FRAMEWORKS // MITRE ATT&CK for ICS

MITRE ATT&CK for ICS

A rich knowledgebase of real-world adversarial behavior

Armis Mitre Attack Framework

IT/OT Convergence has already changed your industry. What’s next?

Understand and defend.

Before you can defend your Industrial Control System (ICS) infrastructure, you need to understand how an adversary might attack it. The new MITRE ATT&CK™ for ICS framework helps security practitioners —

  • Identify the most active threat actors targeting ICS environments.
  • Understand tactics and techniques most commonly used by threat actors.
  • Prioritize each tactic and technique based on probability and potential impact.
  • Assess current defenses, understand gaps, and plan improved defenses.
mitre attack matrix

Comprehensive coverage for MITRE ATT&CK for ICS.

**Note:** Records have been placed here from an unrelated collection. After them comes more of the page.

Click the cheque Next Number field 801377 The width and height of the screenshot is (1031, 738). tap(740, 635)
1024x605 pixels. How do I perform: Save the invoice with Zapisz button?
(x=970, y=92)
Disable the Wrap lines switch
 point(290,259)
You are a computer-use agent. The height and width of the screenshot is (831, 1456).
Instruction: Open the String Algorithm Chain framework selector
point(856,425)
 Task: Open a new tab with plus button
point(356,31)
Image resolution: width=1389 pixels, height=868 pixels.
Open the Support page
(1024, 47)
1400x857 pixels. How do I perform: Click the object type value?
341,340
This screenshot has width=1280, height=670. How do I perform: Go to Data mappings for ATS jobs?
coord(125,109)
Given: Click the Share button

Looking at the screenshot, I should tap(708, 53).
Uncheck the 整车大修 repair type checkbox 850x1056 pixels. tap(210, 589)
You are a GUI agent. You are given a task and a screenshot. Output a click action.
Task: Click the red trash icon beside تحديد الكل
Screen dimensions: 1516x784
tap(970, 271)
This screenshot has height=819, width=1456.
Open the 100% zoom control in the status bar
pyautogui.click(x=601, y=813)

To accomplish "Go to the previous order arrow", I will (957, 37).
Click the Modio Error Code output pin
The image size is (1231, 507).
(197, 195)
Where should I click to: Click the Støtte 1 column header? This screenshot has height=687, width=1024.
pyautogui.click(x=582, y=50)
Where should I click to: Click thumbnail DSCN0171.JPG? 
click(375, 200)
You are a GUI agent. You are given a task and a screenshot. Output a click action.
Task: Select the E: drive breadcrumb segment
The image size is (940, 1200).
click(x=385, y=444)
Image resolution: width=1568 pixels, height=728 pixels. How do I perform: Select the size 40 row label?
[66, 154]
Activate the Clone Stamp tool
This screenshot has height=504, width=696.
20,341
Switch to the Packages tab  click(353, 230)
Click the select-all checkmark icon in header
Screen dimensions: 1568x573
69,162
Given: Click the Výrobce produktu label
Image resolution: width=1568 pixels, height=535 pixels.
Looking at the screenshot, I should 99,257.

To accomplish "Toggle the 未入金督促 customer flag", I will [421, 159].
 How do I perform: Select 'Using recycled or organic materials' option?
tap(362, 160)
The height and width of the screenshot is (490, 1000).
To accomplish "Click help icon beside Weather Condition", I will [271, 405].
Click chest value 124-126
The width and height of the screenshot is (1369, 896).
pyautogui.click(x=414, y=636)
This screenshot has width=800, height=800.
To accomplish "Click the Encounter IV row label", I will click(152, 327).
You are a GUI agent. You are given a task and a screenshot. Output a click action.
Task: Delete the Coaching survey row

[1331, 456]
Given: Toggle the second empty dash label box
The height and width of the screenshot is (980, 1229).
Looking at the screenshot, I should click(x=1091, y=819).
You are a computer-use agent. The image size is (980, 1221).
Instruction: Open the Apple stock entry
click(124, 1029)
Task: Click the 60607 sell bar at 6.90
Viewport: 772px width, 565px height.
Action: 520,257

The Armis Agentless Device Security Platform is the fastest, most efficient way to identify ATT&CK techniques in ICS and OT environments. As you will see in the matrix below, The Armis Platform provides comprehensive coverage for MITRE ATT&CK for ICS techniques. The Armis Platform passively monitors network traffic to detect attacks on ICS devices as well as other devices that, similarly, cannot accommodate security agents.

INITIAL ACCESS

Data Historian Compromise

Armis is able to detect and alert on abnormal traffic or communication behavior which may indicate that an adversary is attempting to compromise, or has already compromised, the Data Historian.

Drive-by Compromise

Armis’ policy engine can be configured to alert and take action whenever Armis observes a device accessing unauthorized or known malicious websites. Armis’ threat feeds automatically populate the list of known malicious sites, and a predefined policy can alert if a device reaches out to a site on the list.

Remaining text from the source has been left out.